Rewrite the listing starting with the line containing "Task: Click Exit to close Outlook" and going on through the line containing "Action: (35, 374)", replacing "Screen dimensions" with "Screen size" and keeping everything else the same. Leave the pictures out.

══ Task inputs

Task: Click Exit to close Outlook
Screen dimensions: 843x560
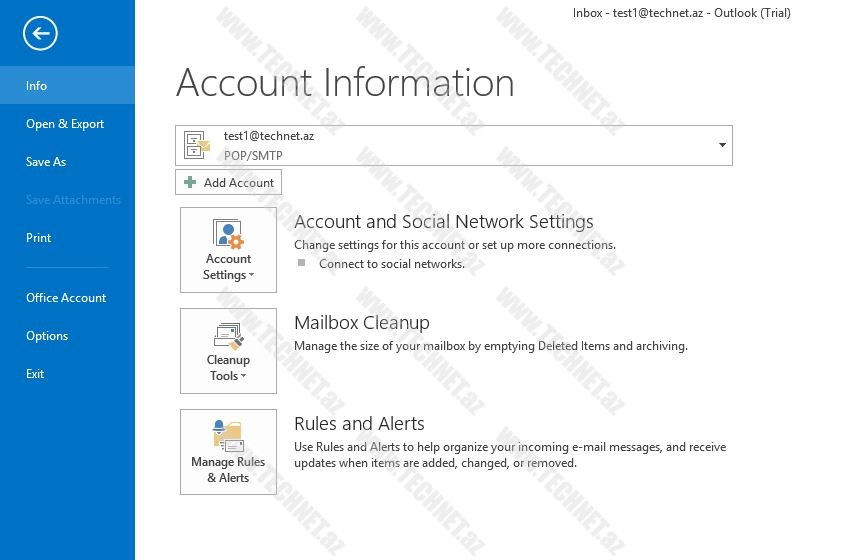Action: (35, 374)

════
══ Task inputs

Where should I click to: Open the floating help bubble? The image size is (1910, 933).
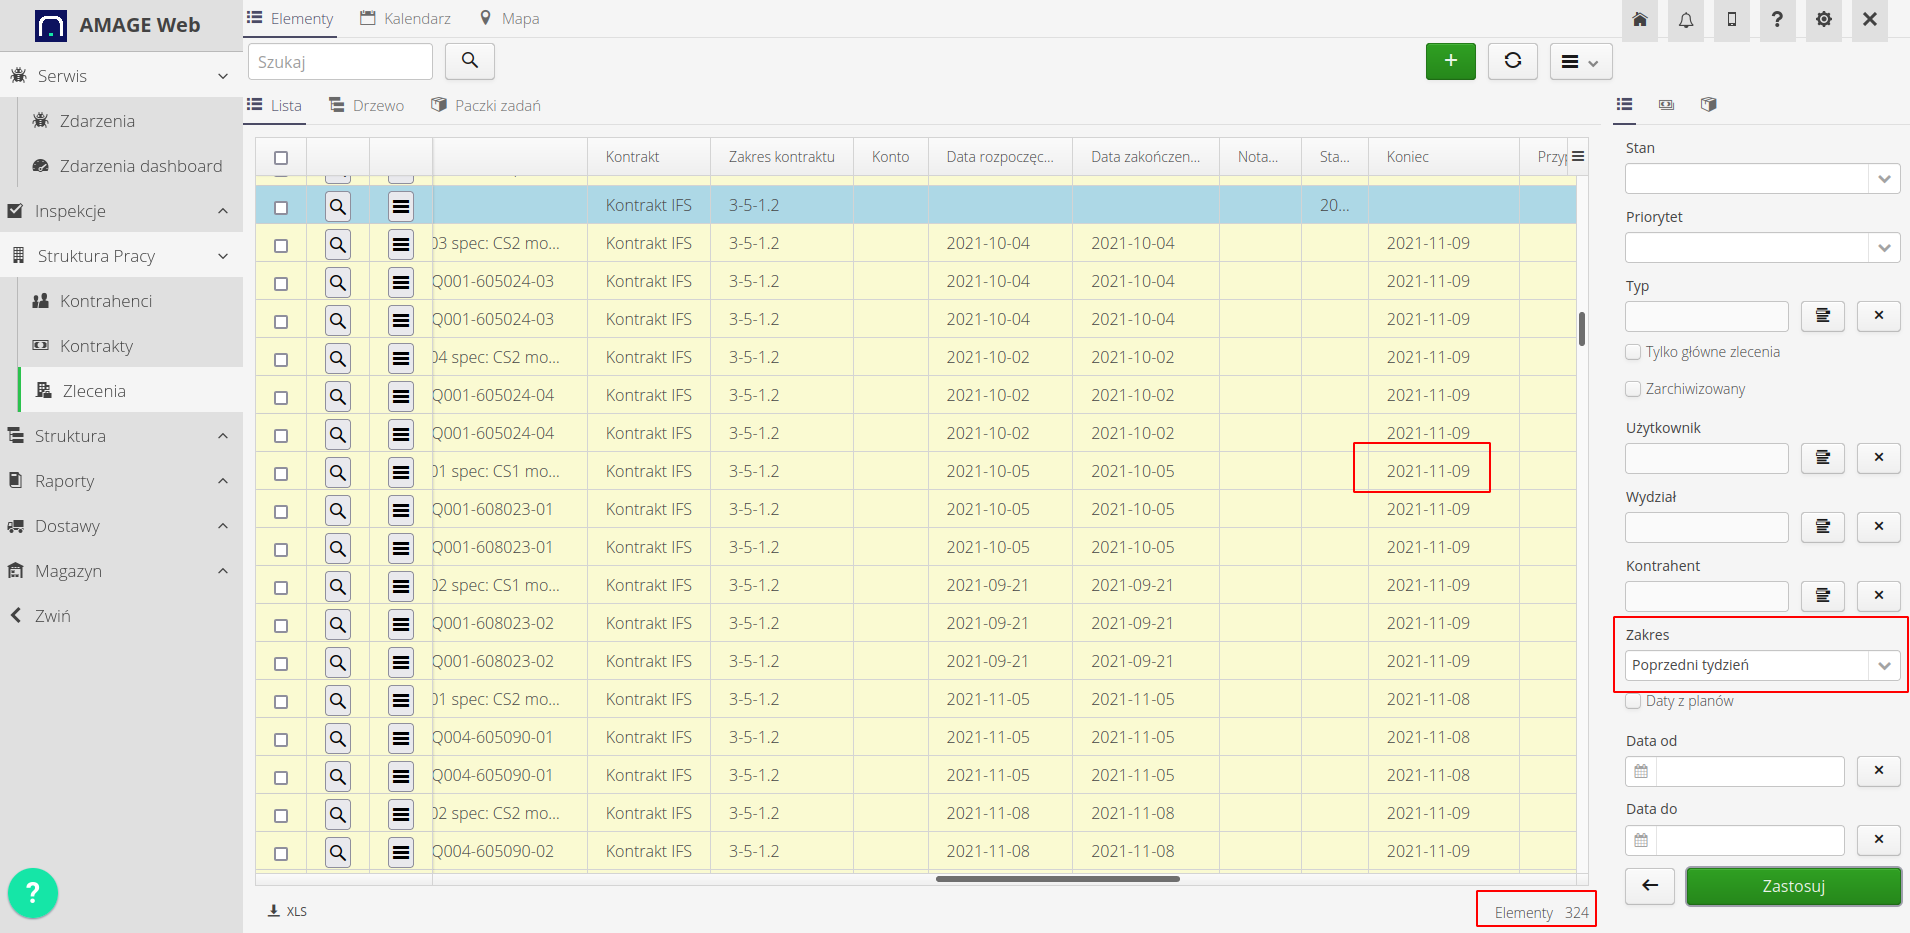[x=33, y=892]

════

Response for this exercise —
Task: Click Exit to close Outlook
Screen size: 843x560
Action: (35, 374)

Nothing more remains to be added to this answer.